While the KIF6 test and other LDTs developed by BHL are an important part of Quest's esoteric testing plans going forward, other Celera assets are being put up for strategic review. Specifically, Celera's IVD product business and biomarker research arm were highlighted as assets for which the firm would explore strategic options. Kathy Ordonez, formerly CEO of Celera, heads up the Diagnostic Solutions business of Quest, which includes those Celera assets being reviewed.

Though acquisitions, such as those of Celera/BHL and Focus, have helped Quest grow its esoteric testing business, Wolgemuth said that the firm doesn't need to acquire a company to provide additional content at this time. The firm has been actively involved in licensing in biomarkers, such as Septin9, which was licensed from Epigenomics and is incorporated into the ColoVantage test, as well as other markers for colon cancer from Australian firm Clinical Genomics and acute myelogenous leukemia from Trovagene, among others.

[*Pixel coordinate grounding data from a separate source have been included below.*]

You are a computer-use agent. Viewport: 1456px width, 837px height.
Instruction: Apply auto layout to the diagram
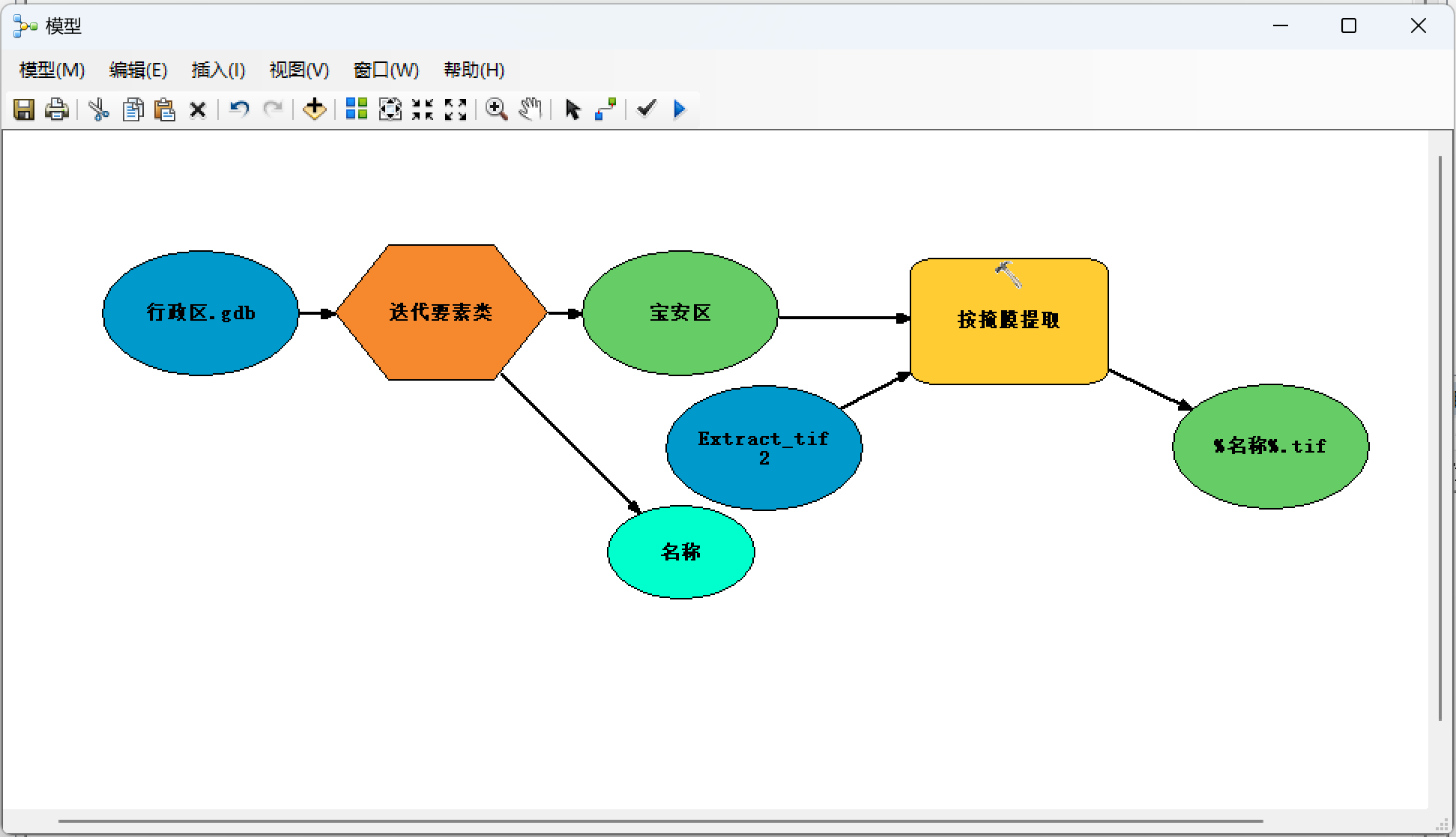[356, 109]
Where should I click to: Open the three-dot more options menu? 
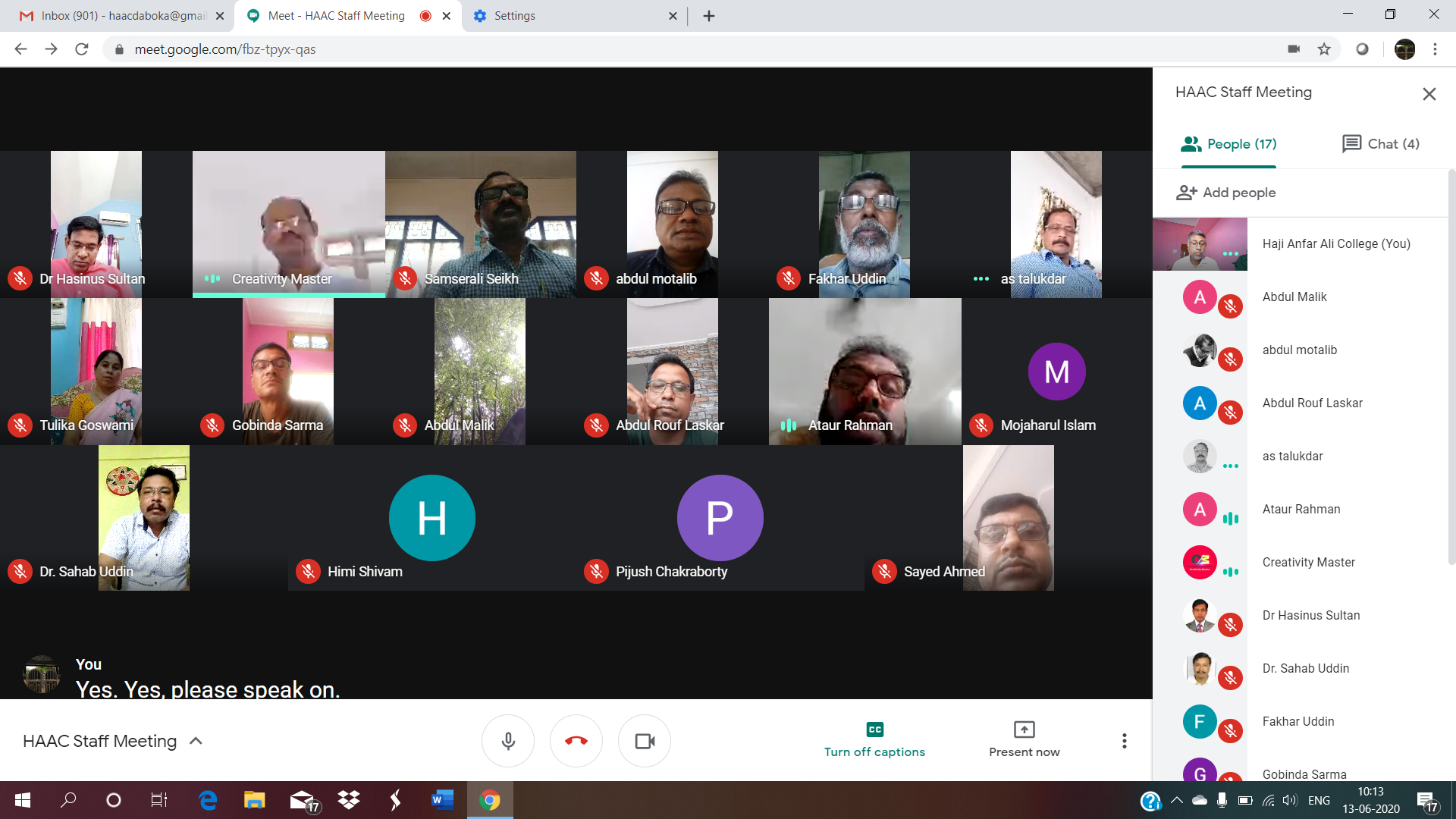pos(1124,741)
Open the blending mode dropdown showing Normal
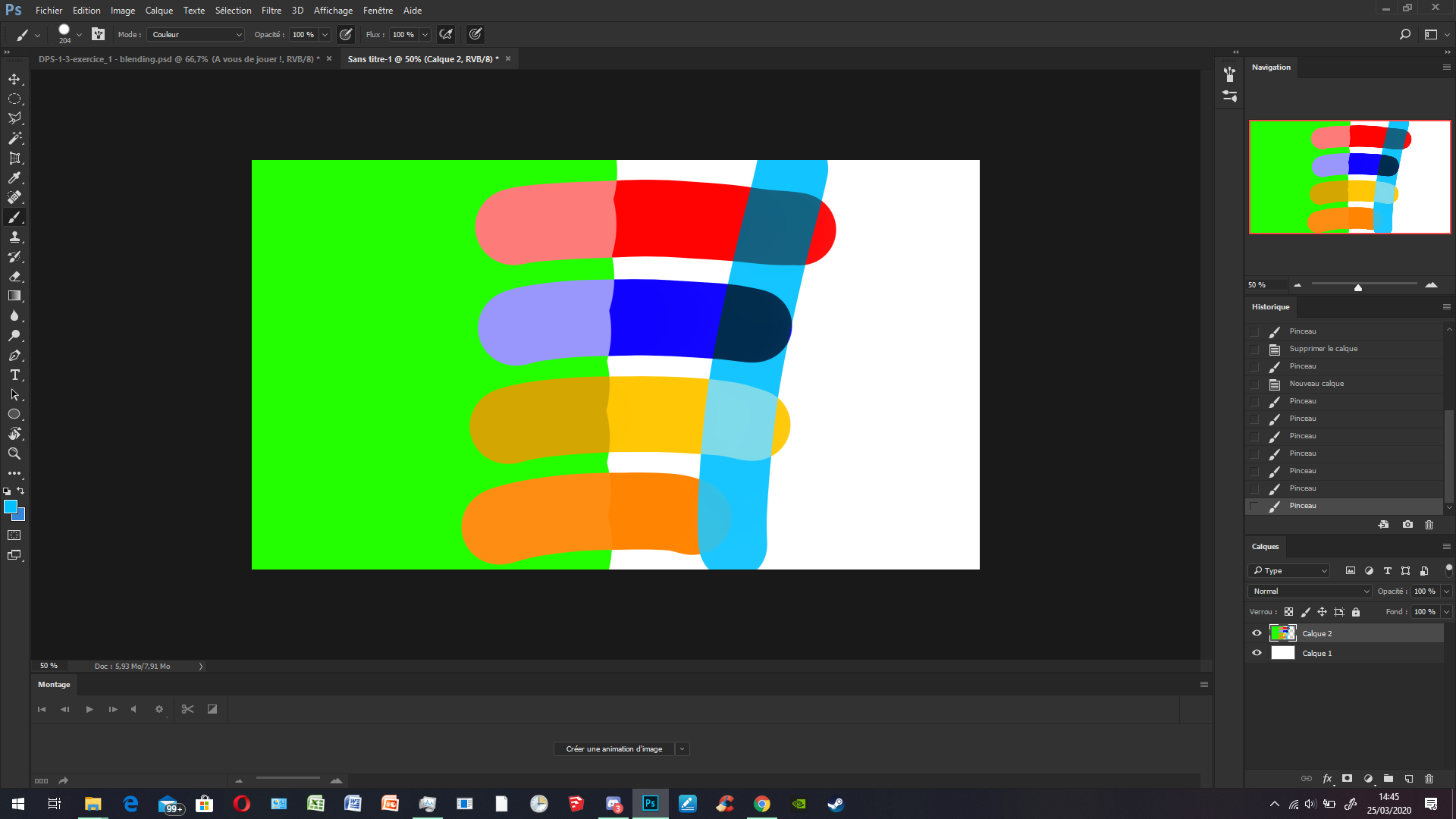 pyautogui.click(x=1309, y=591)
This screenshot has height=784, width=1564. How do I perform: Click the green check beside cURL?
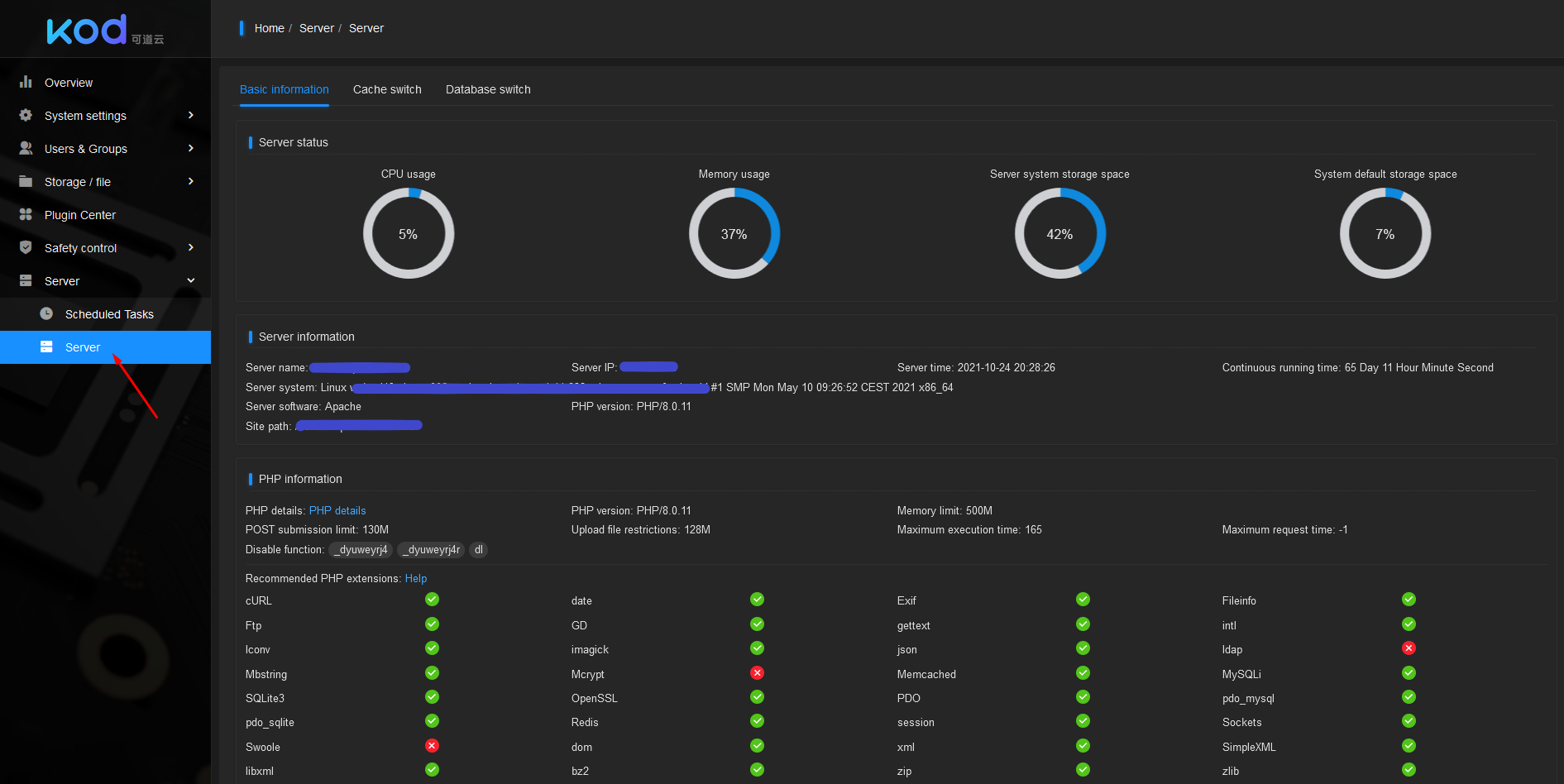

However, that doesn't mean Quest won't be involved in the M&A market. CFO Bob Hagemann told attendees of the Investor Day that Quest would consider smaller, fold-in deals, but not larger acquisitions. He said that any such purchases must be aligned with the refocused business, must improve Quest's market presence, and must be accretive within two years.

Between the streamlined management, reorganized sales staff, refocused efforts surrounding its Diagnostic Information Services, and savings programs targeting specific parts of the company, Quest believes that it will not only achieve its previously stated goal of $500 million in savings in 2014, but it believes it will exit 2014 with run-rate savings of $600 million.

"We need to restore growth. We need to restore operations," said Rusckowski.